Off to play more FF7. At least it takes my mind off things.

Posted by Nikalyn at 04:38 PM | Comments (4)

October 04, 2002

A little more like home

Lookie! Its back to normal!! :D Well almost. 0:) I kind of struck a balance. New things to show that I left the past behind but I kept some of the old things just so I stay humble to myself. Plus I love how my old blog looked. But anyways its looking just spiffy to say the least. The banner is up, my old counter is back, and some of the stuff about me is up again. Although I need to go back and change the 100 things about Nikalyn part. I have some things on there that don't ring true anymore.
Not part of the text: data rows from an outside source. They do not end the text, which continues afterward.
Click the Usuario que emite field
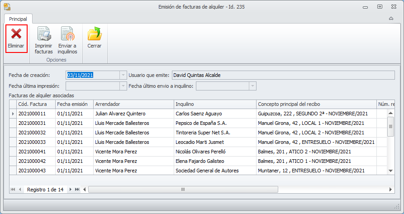 click(284, 75)
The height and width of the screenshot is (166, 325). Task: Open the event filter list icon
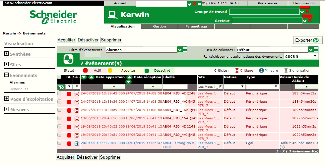point(185,50)
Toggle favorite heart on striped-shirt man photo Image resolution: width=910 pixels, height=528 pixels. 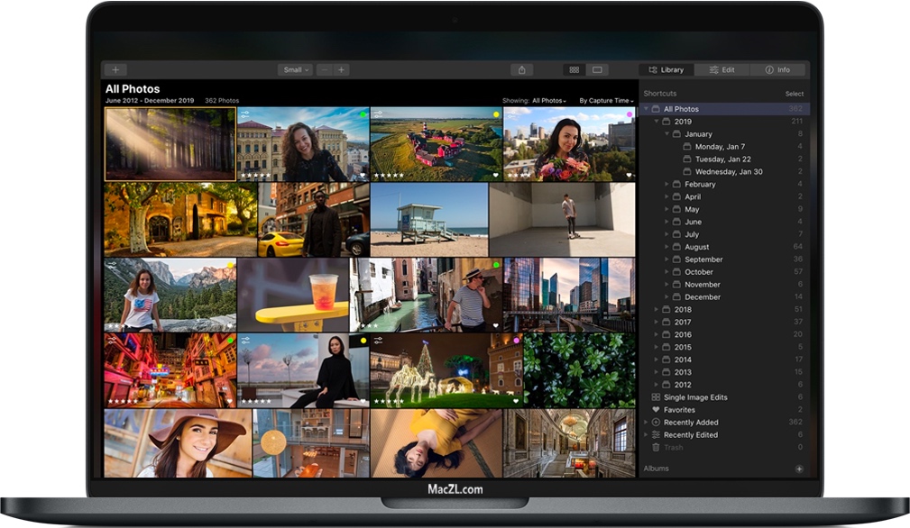tap(495, 326)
But I like it. Its...me! :D I'm very proud of it. And I want to thank everyone who helped me out with all of it, Mil, GeekGrrl,Foofy, and Jess. Your help was mucho mucho helpful. I love you guys :D

Hrm...

Let's see...my grams is still in the hospital. They say she'll have to be there for a couple more days. Let's just say that I have been in that hospital more in the last two days than I have in 6 years. We all know about Nik's hospital/doctor phobia...but well ya know..tis my grandma. I couldn't go without visiting her. Still though....*shudders* hospitals are just so...so...creepy. Icky...Ah I'm Iatrophobia what can you expect?
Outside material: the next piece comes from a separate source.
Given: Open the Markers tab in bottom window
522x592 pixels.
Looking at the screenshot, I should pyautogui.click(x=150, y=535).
And well I'm gonna go because I have nothing to talk about and methinks FF7 is calling my name. Oh wait...thats just the voices in my head..darn it. LoL..
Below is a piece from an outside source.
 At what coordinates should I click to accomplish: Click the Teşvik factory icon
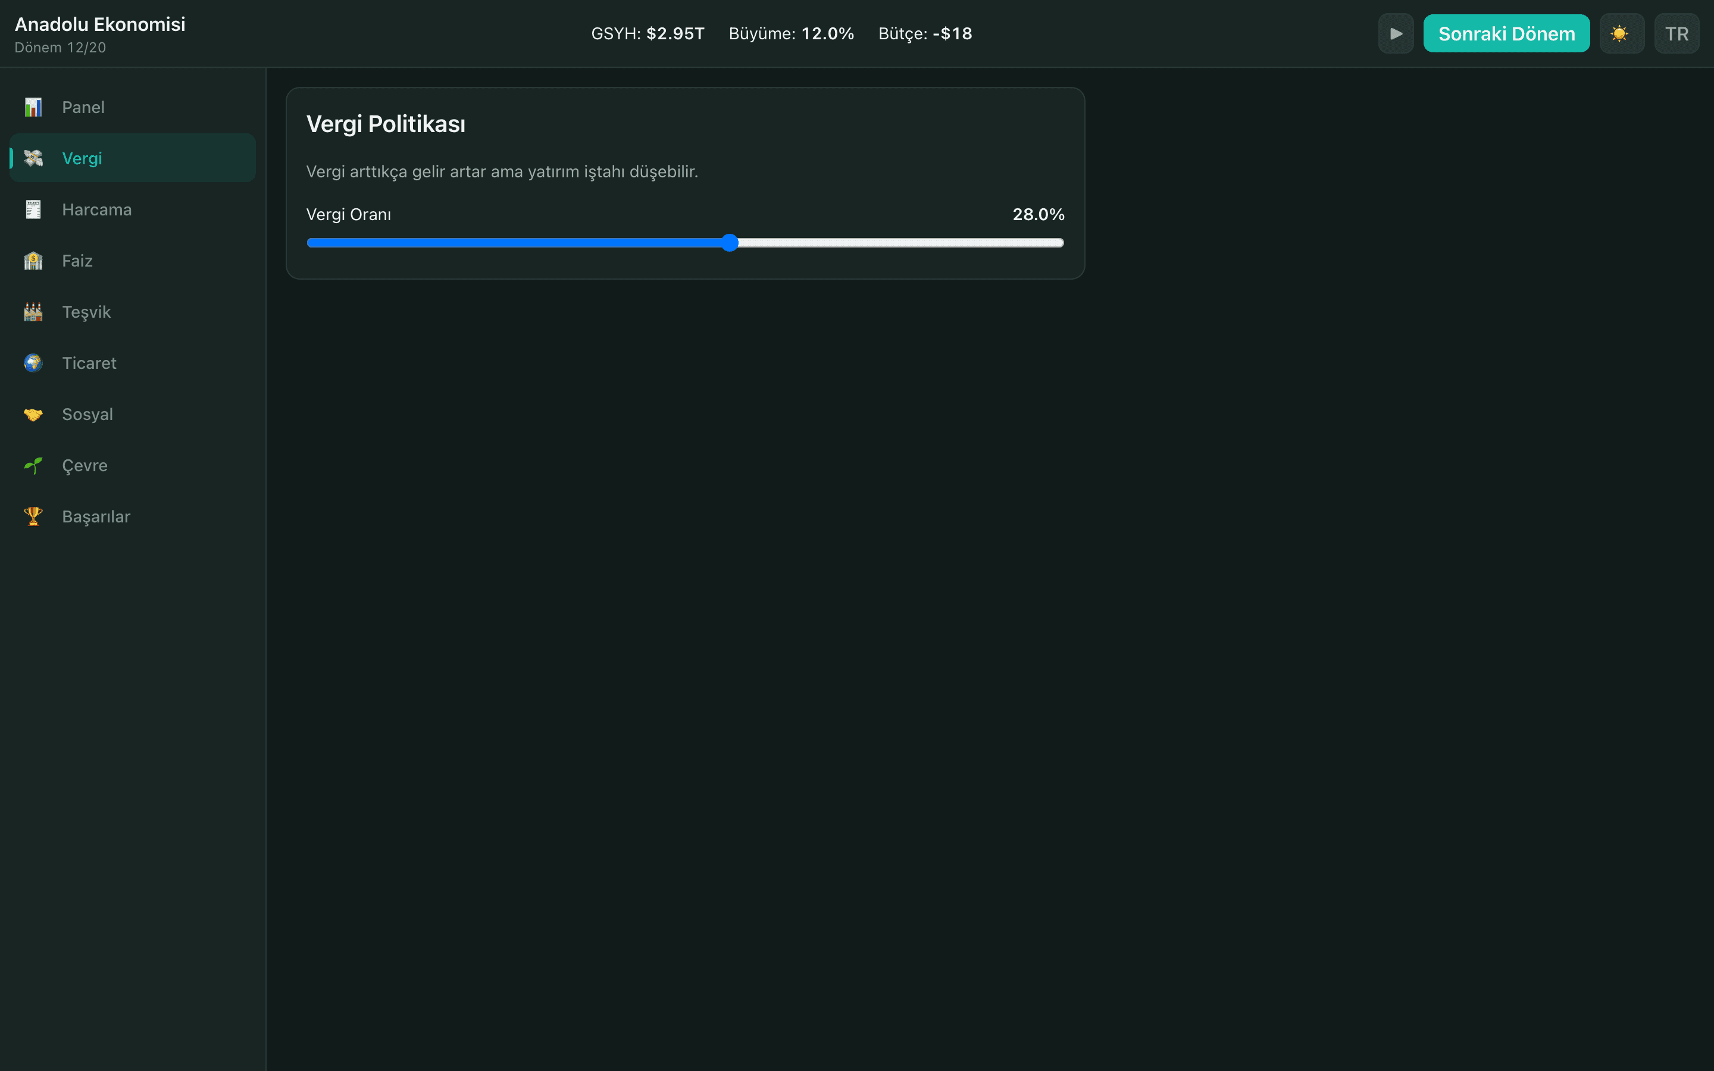[x=33, y=312]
Posted by Nikalyn at 11:19 AM | Comments (6)

October 02, 2002

And the winner is....

The moment is finally here. The winner of my blog banner contesty thingy I have decided is....Foofy! :D Here is foof's winning banner that will soon be my permanent banner. Yay!

banner

A big thanks goes out to all that entered. :D I loved all the entries and its too bad I can't use them all. They were all great! Foof's just had all the components I was looking for and for some reason I think that ripples go very well with my blog description. Again thank you all for entering and for showing that you care. It means so much to me that some of you entered even though you felt your skills were minium. Again you all did a great job and I am so lucky to have friends that support me like you guys. I love you all! :D

Posted by Nikalyn at 07:03 PM | Comments (4)

Major Grrr!!!

I tore my pants. Yes they were very much torn to begin with since they are much too long and despite my mother's warning I bought them anyways. They are my favorite pants. Long and baggy. Makes me feel cool and thuggish. :D The bottoms were already torn from wearing them at the Renaissance festival and walking around in the mud and rocks all day. :-/ But a few minutes ago they got caught on the bottom step in my living room and ripped SO much more. I took a pair of scissors and cut off some of it. Since it made such a big hole. I tried to just get it even. Mom's gonna flip. Well....I still love them. Thats all that matters.

On a sadder matter my grams is in the hospital. I don't know how serious her condition is. However my mother merely said "She was having a hard time breathing last night" Breathing problems is never a good thing mind you. Mom seems very upset by the whole thing so hopefully she's not hiding anything from me.

Speaking of my mom...her boyfriend who lived with us....moved out. No notice. They weren't fighting or even on bad terms with each other. Its very odd that he would change feelings like that. But then again...I am reminded of another man who changed feelings in about 2 seconds. This incident however is not making my outlook of men any better. Hrm. Why are most of them assholes? And yes I said most for all you good men out there reading such as mil or kris. :D Apparently the women in my family have very very very very very bad luck with guys. I don't think one marriage or relationship ever worked out. This leaves me wondering if there's any hope for lil ol me. *sniffs*

So as you can see today was a major grrr day. I also probably failed two tests today. Erk. I forgot about that. Twas not the greatest day in Nikalyn history mind you.

Bah its alright though. I have a four day weekend. No school tomorrow, or the next day, or the next, or hey! the next!! :D How fun. And you know how I am going to spend this 4 day weekend? Doing nothing but sitting here playing FF7 and working on my blog from time to time. Oh yeah and that sleep thing. ;)


Every cloud is grey, with dreams of yesterday.